The first step in establishing a new collaboration with the Bioinformatics Shared Resource is for the principal investigator to request a set of initial meetings with the shared resource leadership and staff to discuss the scientific objectives and scope of the proposed project. These meetings provide the opportunity for the shared resource faculty and staff to learn the background and objectives of the project, and for the investigators to learn more about the resources and expertise of the shared resource. These meetings will also help with determining if resources or expertise from other DCI shared resources, for example the DCI Biostatistics Shared Resource, need to be included. There are no charges for these initial discussions. The Bioinformatics Shared Resource faculty are also highly knowledgeable in providing advice on sequencing technologies, statistical methodology, and computing tools and environments. This support is generally provided at no charge to DCI members.
There are limited faculty, staff, and computing resources available for conducting initial analyses during the pre-award stage (e.g., to develop preliminary data for a grant application). If these initial resources are deemed to be insufficient considering the scope of the requisite analyses, the Bioinformatics Shared Resource will assist in developing a budget to conduct the requisite analyses.
The costs of provisioning and using cluster resources from the Duke Center for Genomic and Computational Biology Center (GCB) and cloud resources from the Duke Health Technology Solutions (DHTS) Virtual Private Cloud (VPC) are charged directly to DCI members by these service providers.
It should be noted that the support of the Bioinformatics Shared resource is limited to DCI members for their cancer-focused research.
Data and Code Availability
The Bioinformatics Shared Resource adheres to the principles of sound data provenance, literate programming, and reproducible analysis.
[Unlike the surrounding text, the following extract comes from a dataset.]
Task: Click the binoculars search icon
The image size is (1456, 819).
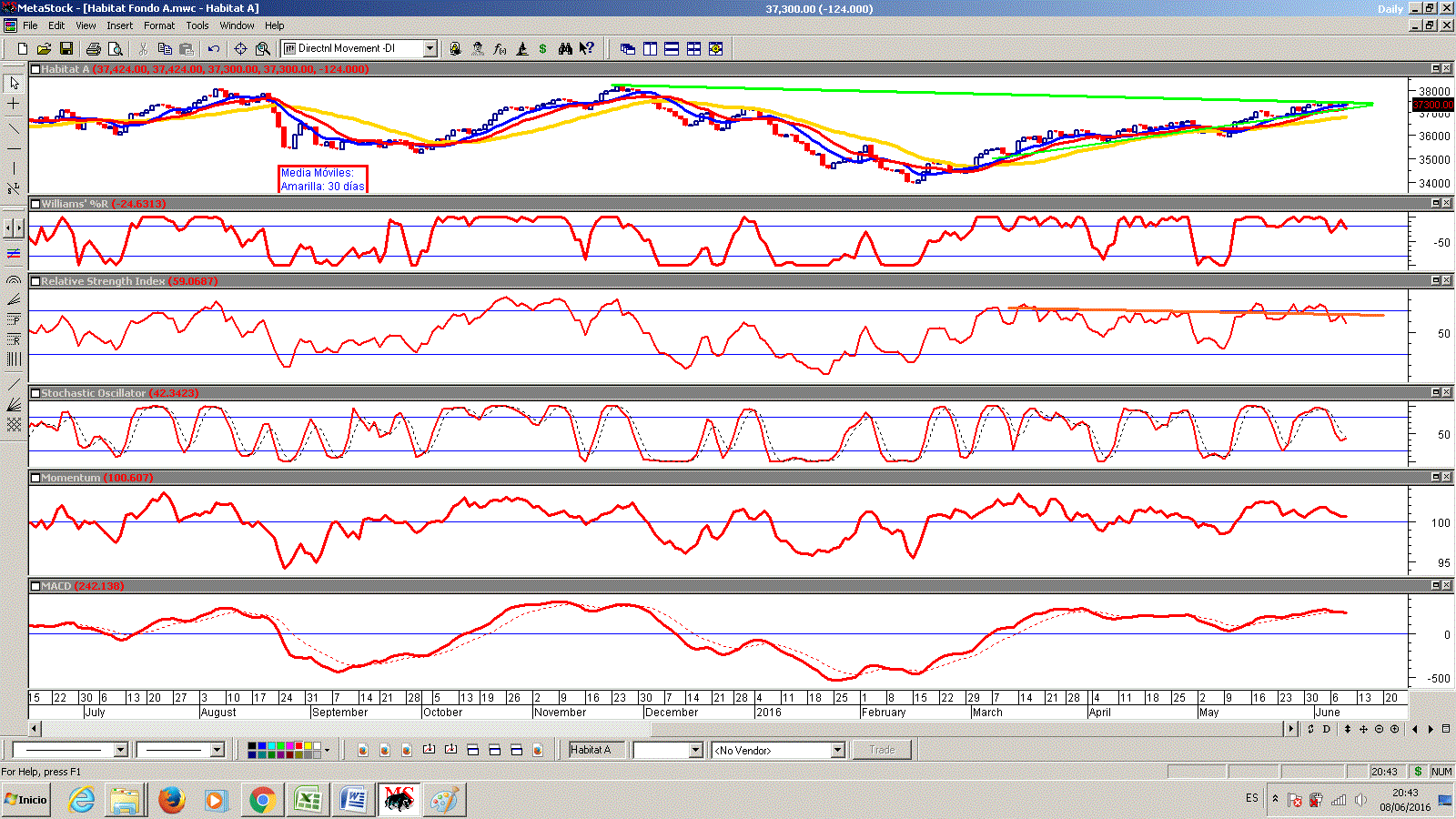Action: point(565,49)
To this end, we utilize the open-source software model to the fullest extent possible. The resource uses GNU/Linux as the operating system for its servers and individual workstations. The R Statistical environment, along with the Python and C/C++ programming languages, constitute the main programming toolkit. R extension packages from the Comprehensive R Archive Network (CRAN) and Bioconductor project are actively maintained on our servers. The resource also maintains several other R extension packages developed by its faculty members. For the production of reproducible reports, the shared resource uses the knitr and Jupyter notebook systems. Analysis code and software pipelines are maintained under strict source code management, and the associated repositories are made public to accompany manuscript publication. This, in addition to deposition of source data into public repositories (e.g., GEO, SRA or dbGaP), ensures end-to-end reproducibility of all statistical analyses.